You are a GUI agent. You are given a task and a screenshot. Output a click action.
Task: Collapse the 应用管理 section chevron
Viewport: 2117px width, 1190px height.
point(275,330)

- - - -

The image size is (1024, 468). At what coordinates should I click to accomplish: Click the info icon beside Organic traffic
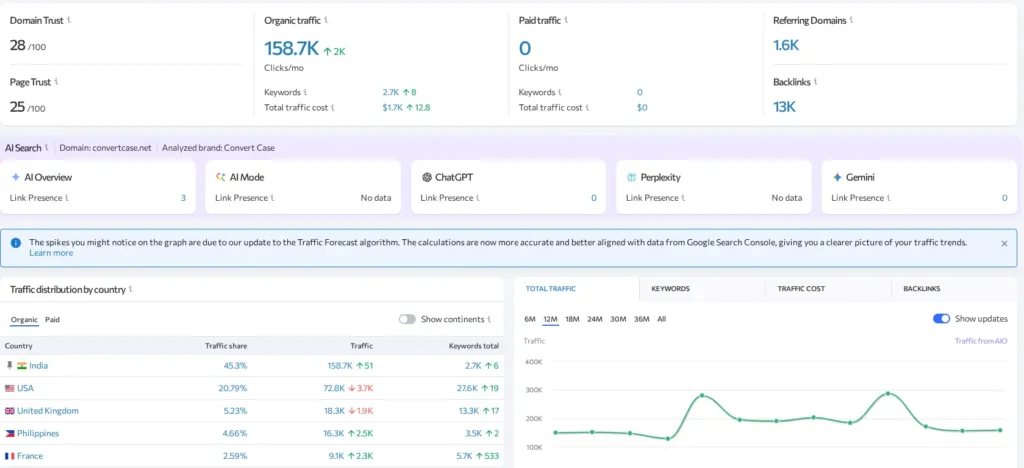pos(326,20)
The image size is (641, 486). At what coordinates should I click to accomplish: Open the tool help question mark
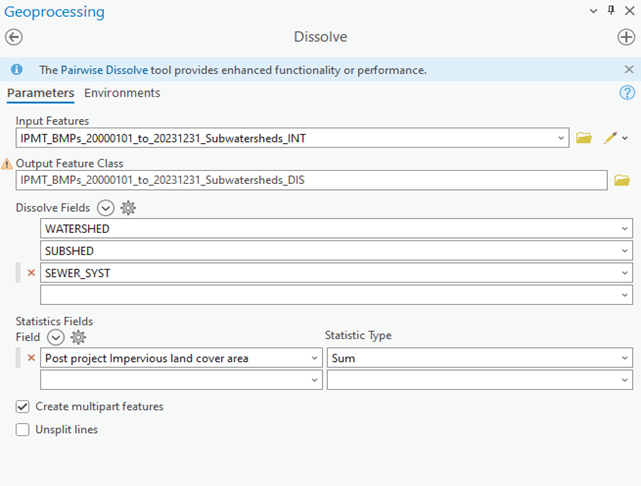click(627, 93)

- - - -

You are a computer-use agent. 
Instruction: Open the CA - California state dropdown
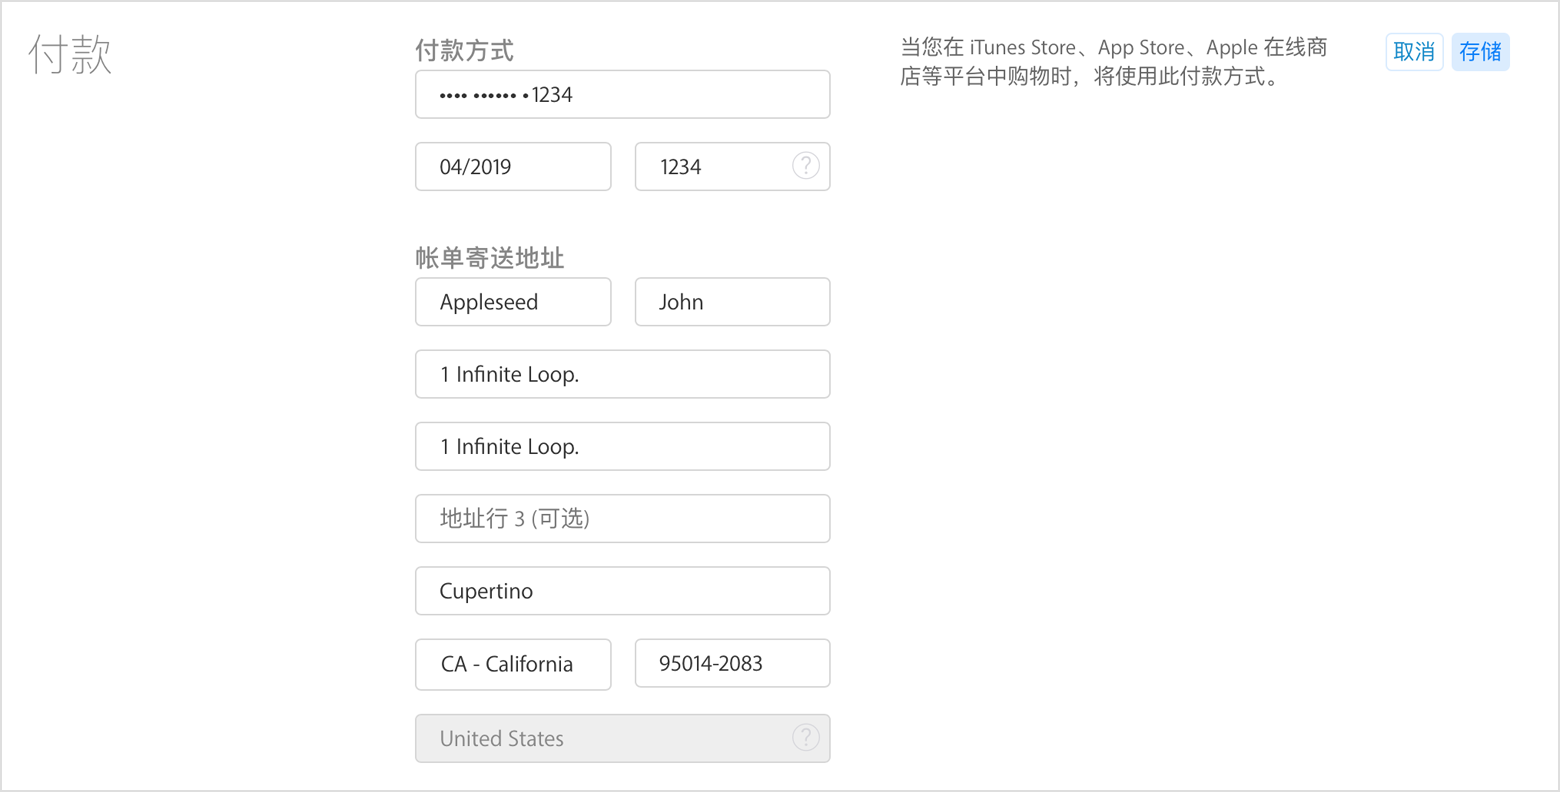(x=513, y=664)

- - - -

▸ TASK INSTRUCTIONS: Among the lines above, return those that contain the string "agent".

▸ REPLY TO THE TASK:
You are a GUI agent. You are given a task and a screenshot. Output a click action.
You are a computer-use agent. 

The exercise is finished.